When I try to implement a high-performance data loader, I need a fast shuffler for the data (indices).

I found the existing implementation of a 64-bit permutation function in [3] and wrapped it with pybind11.

It is a function for stateless, constant-time pseudorandom-order array iteration using a 64-bit permutation function. After the adaption, input range can be up to $2^{63}-1$.

Reference:

[1] Andrew Kensler, Correlated Multi-Jittered Sampling.

[2] Camel Coder, source code

[3] Andrew Helmer, blog

[4] Reddit discussion

// cpp source code
#include <pybind11/pybind11.h>
#include <pybind11/numpy.h>

#include <iostream>

namespace py = pybind11;

class Permute64 {
private:
    uint64_t mask;
    uint64_t len;
    uint64_t seed;

public:
    Permute64(uint64_t length, uint64_t seed_val)
	: mask(length), len(length), seed(seed_val) {
        // check that length is no larger than 2**63 - 1
        if (length >= 0x8000000000000000) {
            throw std::invalid_argument("Length must be less than 2**63");
        }
        // Initialize mask and other parameters
        mask--;
        mask |= mask >> 1;
        mask |= mask >> 2;
        mask |= mask >> 4;
        mask |= mask >> 8;
        mask |= mask >> 16;
        mask |= mask >> 32;
    }

    int64_t permute(int64_t index) const {
        int64_t ilen = len;
        uint64_t idx = (index % ilen + ilen) % ilen;
        do {
            idx ^= seed;

            // splittable64
            idx ^= (idx & mask) >> 30;
            idx *= 0xBF58476D1CE4E5B9ul;
            idx ^= (idx & mask) >> 27;
            idx *= 0x94D049BB133111EBul;
            idx ^= (idx & mask) >> 31;
            idx *= 0xBF58476D1CE4E5B9ul;

            idx ^= seed >> 32;
            idx &= mask;
            idx *= 0xED5AD4BBul;

            idx ^= seed >> 48;

            // hash16_xm3
            idx ^= (idx & mask) >> 7;
            idx *= 0x2993u;
            idx ^= (idx & mask) >> 5;
            idx *= 0xE877u;
            idx ^= (idx & mask) >> 9;
            idx *= 0x0235u;
            idx ^= (idx & mask) >> 10;

            // From Andrew Kensler: "Correlated Multi-Jittered Sampling"
            idx ^= seed;
            idx *= 0xe170893d;
            idx ^= seed >> 16;
            idx ^= (idx & mask) >> 4;
            idx ^= seed >> 8;
            idx *= 0x0929eb3f;
            idx ^= seed >> 23;
            idx ^= (idx & mask) >> 1;
            idx *= 1 | seed >> 27;
            idx *= 0x6935fa69;
            idx ^= (idx & mask) >> 11;
            idx *= 0x74dcb303;
            idx ^= (idx & mask) >> 2;
            idx *= 0x9e501cc3;
            idx ^= (idx & mask) >> 2;
            idx *= 0xc860a3df;
            idx &= mask;
            idx ^= idx >> 5;

        } while (idx >= len);

        return int64_t(idx);
    }
};

int main() {
    // Initialize with length and seed
    Permute64 p(10, 0x42);

    // Generate and print permutations
    for (int64_t i = -10; i < 30; ++i) {
        std::cout << p.permute(i) << (i % 10 != 9 ? " " : "\n") ;
    }

    return 0;
}


PYBIND11_MODULE(permute, m) {
    py::class_<Permute64>(m, "Permute64")
        .def(py::init<uint64_t, uint64_t>())
        .def("permute", py::vectorize(&Permute64::permute));
}

# .pyi file

class Permute64:
    """
    A 64-bit permutation object.
    It permute the given index to another index.
    This can be used as a shuffler for the data loader.

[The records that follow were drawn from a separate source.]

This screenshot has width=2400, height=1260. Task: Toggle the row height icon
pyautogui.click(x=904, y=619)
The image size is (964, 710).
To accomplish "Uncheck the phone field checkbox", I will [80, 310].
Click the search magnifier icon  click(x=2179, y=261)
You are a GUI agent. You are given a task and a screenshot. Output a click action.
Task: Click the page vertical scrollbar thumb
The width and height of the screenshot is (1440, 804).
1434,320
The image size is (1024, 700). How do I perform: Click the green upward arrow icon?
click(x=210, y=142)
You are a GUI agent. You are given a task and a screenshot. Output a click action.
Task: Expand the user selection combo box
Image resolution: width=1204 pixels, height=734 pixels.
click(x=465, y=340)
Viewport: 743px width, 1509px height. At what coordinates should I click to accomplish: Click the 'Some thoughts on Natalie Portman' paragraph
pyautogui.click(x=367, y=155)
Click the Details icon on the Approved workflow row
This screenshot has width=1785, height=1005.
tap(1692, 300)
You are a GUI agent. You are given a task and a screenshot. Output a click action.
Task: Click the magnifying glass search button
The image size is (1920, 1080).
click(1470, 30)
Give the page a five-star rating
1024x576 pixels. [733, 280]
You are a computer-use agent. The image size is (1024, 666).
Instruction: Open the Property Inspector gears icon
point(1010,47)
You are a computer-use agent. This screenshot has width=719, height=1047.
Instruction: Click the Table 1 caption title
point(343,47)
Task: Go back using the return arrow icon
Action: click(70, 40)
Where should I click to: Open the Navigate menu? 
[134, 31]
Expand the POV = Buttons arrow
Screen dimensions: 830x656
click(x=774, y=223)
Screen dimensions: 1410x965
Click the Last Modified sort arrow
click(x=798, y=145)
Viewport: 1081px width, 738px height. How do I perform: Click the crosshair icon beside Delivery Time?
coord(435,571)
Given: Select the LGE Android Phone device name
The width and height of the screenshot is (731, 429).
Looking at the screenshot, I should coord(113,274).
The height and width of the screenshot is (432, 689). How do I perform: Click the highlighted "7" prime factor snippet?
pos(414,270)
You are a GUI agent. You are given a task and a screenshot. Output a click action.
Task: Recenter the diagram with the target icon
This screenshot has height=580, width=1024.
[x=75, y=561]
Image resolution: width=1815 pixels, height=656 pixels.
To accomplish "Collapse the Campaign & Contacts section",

    This is faster by calling with numpy integer array rather than per element.

    :param length: The length of the permutation.
        Non-negative and no more than 2**63-1.
    :param seed_val: The seed value for the permutation.
        Non-negative.

    >>> from permute import Permute64
    >>> import numpy as np
    >>> p = Permute64(10, 42)
    >>> [p.permute(i) for i in range(16)]
    [0, 9, 1, 7, 5, 3, 2, 8, 4, 6, 0, 9, 1, 7, 5, 3]
    >>> p.permute(np.arange(16) - 10)  # also works for negative index
    array([0, 9, 1, 7, 5, 3, 2, 8, 4, 6, 0, 9, 1, 7, 5, 3])
    >>> p2 = Permute64(2**63-1, 42)

    """

    def __init__(self, length: int, seed: int) -> None:
        ...

    def permute(self, idx: int) -> int:
        """
        Permute the given index.

        :param idx: The index to permute. Non-negative.
            It will modulo the length of the permutation.
        :return: The permuted index.
        """
        ...